Late into his wandering essay, Taussig turns his attention to Marcel Proust, who himself was pre-occupied with Johannes Vermeer. ‘Style’, offers Taussig, ‘is to the writer what colour is to the painter.’ Siopis’s survey is a cornucopia of colour: mostly exhausted greens, flagrant reds, fleshy pinks and, in Per Kind Permission: Fieldwork (1994), a 17-minute performance video in which the artist’s back becomes the ground for a drawing experiment, white. Colour is an abundant and vital medium for Siopis, and a material signifier. ‘Much of the sense of what I do is embedded in the medium itself,’ she said in 2011.

‘Time and Again’ opens with a selection of the artist’s so-called ‘cake’ paintings, austere sexualized melodramas created using cake-icing nozzles. Presented like anthropological specimens – in rows, on painted depictions of elementary plinths and tables – the dirty pink and stained white globules of oil paint and wax resemble cakes, but also breasts and vaginas. As in Siopis’s subsequent works on canvas, there is revelry and excess or, to put it bluntly, fun, albeit with full awareness of the shadow of morbidity, carnality and violence. Underpinning all of this is a clearly articulated sense that paint is more than simply material: it is also thought.
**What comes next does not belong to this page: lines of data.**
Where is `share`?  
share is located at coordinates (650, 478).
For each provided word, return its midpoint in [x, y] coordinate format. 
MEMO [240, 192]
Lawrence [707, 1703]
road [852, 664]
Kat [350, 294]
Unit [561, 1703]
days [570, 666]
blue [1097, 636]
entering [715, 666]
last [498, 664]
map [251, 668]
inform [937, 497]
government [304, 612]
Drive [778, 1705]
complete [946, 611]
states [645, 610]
In past interviews, Siopis has spoken of her interest in Georges Bataille, notably his idea of l’informe (formlessness). ‘Bataille’s informe is an operation, neither theory nor product, and in this I see something of my process,’ she stated in 2009. Her painting is, in many ways, an extended conversation with formlessness, its necessity but also its inoperability as an end goal for the medium. ‘Time and Again’ charts her recurring return to the stability of the figure. It memorably includes a selection of her humanoid ‘Pinky Pinky’ figures, so named for an imaginary sexual predator that Siopis gave form to between 2002 and 2004, which she based on interviews with schoolgirls. The ghost of Sigmund Freud and his panegyrics on feminine sexuality are a recurring theme in the artist’s work. The survey also includes examples of her recent oil, ink and glue paintings, in which the figure is subordinated – but not forsaken – to process. Migrants (2008), a fire-red and smoky-white explosion of congealed paint and glue made shortly after the 2008 xenophobic attacks in Johannesburg, is typical of her current gestural practice.

During the late 1980s, responding to the legislated ‘state of emergency’ in South Africa, Siopis committed herself fully to the human figure. Patience on a Monument: ‘A History Painting’ (1988), an oil and collage study of a female anti-hero seated on a mound of debris peeling a lemon, is her best known work from this period. It is also a painting laden with the infrastructure of theory. Her short films, most of them impressionistic pieces composed from found amateur footage and directed at elliptically narrating a historical incident – the murder of a nun and assassination of a politician – do the same thing, only less fixedly. ‘Time and Again’ gorgeously lays bare the multiple repetitions at the core of Siopis’s practice. It reveals as much as it affirms an artist driven by the relentless compulsion to remake and redo, and by so doing constantly discover something new.

Sean O’Toole is a journalist in Cape Town, South Africa. He edits Art South Africa.